Here’s another exercise for appreciating the innate beauty of the imperfect. Choose something to look at that is not perfect in symmetry or beauty, such as a flower that’s fading, a piece of fruit that’s past its prime, and so forth. Step away from the judgmental aspects of valuing only beauty, the layers of habit, training and memory that have shaped our reactions. As you continue to look, let go of the idea of perfection. Explore the experience of how, without judgment, we can deeply appreciate everything, and the exquisiteness of what it is, as it is. Notice if your experience with the object you’ve chosen has changed over time. If so, are there any sensations in your body that relate to this new awareness?

Breathing It In

We breathe all the time, yet we are not often aware of the nuances in the experience. Mindfulness in nature provides an opportunity to explore how a breath of fresh air feels, how sensations may differ from an indoor setting to being outside.

Start indoors by closing your eyes and breathing 10 times gently and fully, in and out through the nose. Find your own rhythm and pace. Notice the sensations of breathing while indoors. Then, step outdoors and repeat the exercise.

Compare the experiences. Is there any difference to being indoors or out? If so, where do you perceive it? How does it feel? Is there any shift in energy linked to trying something new as you explore this simple experiment? While vision is the sense we most often acclaim, the sense of smell is evocative and can elicit memories, as the nose is a direct pathway to the brain.

Nature calls out the senses in many ways. Next time it rains gently, venture outdoors and observe; the gray sky, subdued light and moisture may change your perception of an everyday scene. Does the rain bring out a more intense depth of color? A richness of detail? Perhaps the rain acts as a filter, as it enhances and transforms perception. How does it feel to see with new eyes in a new situation?

These are all exercises that can be shared with guests, either within your wellness programming or simply as at-home care. You can create your own experience as you explore mindfulness in nature and the art of being deeply present. Simply taking a 15-minute walk once a week with the intention of bringing awareness to experiencing awe is a way you can continue to support your happiness and well-being.

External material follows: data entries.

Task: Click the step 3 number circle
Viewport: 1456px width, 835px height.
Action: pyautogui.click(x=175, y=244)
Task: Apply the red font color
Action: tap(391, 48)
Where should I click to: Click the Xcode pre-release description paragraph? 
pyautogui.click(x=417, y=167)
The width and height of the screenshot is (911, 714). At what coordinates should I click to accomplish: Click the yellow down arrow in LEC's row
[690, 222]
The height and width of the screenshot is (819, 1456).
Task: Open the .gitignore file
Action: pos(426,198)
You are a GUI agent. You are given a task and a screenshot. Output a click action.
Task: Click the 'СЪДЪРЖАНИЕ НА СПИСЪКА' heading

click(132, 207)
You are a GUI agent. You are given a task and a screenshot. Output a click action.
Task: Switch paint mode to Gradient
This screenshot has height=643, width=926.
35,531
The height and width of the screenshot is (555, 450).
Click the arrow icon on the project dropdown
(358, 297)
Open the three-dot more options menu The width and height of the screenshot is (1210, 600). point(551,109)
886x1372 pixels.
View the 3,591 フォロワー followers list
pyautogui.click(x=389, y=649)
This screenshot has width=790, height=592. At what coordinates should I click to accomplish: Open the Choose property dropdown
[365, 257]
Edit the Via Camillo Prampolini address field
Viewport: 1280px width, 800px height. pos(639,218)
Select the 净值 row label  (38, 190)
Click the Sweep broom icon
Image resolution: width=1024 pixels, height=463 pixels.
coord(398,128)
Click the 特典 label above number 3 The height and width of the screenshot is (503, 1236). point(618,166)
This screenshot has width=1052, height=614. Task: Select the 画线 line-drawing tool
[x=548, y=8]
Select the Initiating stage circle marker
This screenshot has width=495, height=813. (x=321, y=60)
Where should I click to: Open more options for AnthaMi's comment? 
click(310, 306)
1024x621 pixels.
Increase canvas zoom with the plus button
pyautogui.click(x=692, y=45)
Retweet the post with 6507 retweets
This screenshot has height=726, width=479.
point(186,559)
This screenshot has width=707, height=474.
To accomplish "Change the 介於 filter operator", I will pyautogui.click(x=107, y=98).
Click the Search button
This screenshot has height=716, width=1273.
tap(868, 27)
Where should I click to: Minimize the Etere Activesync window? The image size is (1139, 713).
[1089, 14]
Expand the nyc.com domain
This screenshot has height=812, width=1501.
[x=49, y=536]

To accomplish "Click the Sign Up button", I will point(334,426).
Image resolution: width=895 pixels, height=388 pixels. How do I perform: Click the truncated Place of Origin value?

Nina Smiley, PhD, director of mindfulness programming at Mohonk Mountain House in New Paltz, New York, holds a doctoral degree in psychology from Princeton University. She is the coauthor of The Three Minute Meditator and Mindfulness in Nature, as well as the CD Mini-Meditations That Will Enhance Your Life. Smiley has studied mindfulness with Jack Kornfield, founder of Spirit Rock Meditation Center, and Sharon Salzberg, cofounder of Insight Meditation Society, among others. She delights in sharing insights about meditation and wellness, and her work has been featured in numerous renowned publications.